575 Herkimer St. Assoc., LLC v Forbes |
2024 NY Slip Op 51855(U) |
Decided on October 22, 2024 |
Civil Court Of The City Of New York, Kings County |
Jimenez, J. |
Published by New York State Law Reporting Bureau pursuant to Judiciary Law § 431. |
This opinion is uncorrected and will not be published in the printed Official Reports. |
575 Herkimer Street Associates, LLC, Petitioner(s),
against Patricia Forbes et al., ROBIN TAYLOR, GARETH THOMAS et al., COREY LEWIS et al., DELROY WHITTAKERR et al., DELANEY POON et al., JAREN STARR FORBES et al., LURETHA DANIELS et al., Respondent(s). |
Having held a pretrial conference on these eight (8) joint-trial proceedings it is ordered that an in-person trial will be held on March 23, 24, 25, 2025 commencing at 9:30am in Room 505.

## Recorded data
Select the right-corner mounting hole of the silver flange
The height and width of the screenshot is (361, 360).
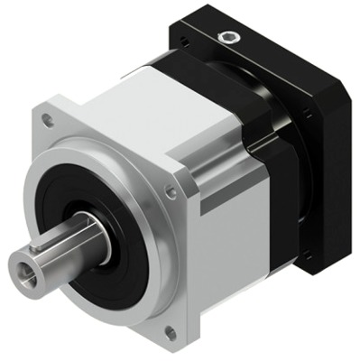[171, 191]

## Short task
From the court order, pull out verbatim the passage that opens with the words containing "575 Herkimer St." and closes with "in Room 505.".

## Solved exercise
575 Herkimer St. Assoc., LLC v Forbes |
2024 NY Slip Op 51855(U) |
Decided on October 22, 2024 |
Civil Court Of The City Of New York, Kings County |
Jimenez, J. |
Published by New York State Law Reporting Bureau pursuant to Judiciary Law § 431. |
This opinion is uncorrected and will not be published in the printed Official Reports. |
575 Herkimer Street Associates, LLC, Petitioner(s),
against Patricia Forbes et al., ROBIN TAYLOR, GARETH THOMAS et al., COREY LEWIS et al., DELROY WHITTAKERR et al., DELANEY POON et al., JAREN STARR FORBES et al., LURETHA DANIELS et al., Respondent(s). |
Having held a pretrial conference on these eight (8) joint-trial proceedings it is ordered that an in-person trial will be held on March 23, 24, 25, 2025 commencing at 9:30am in Room 505.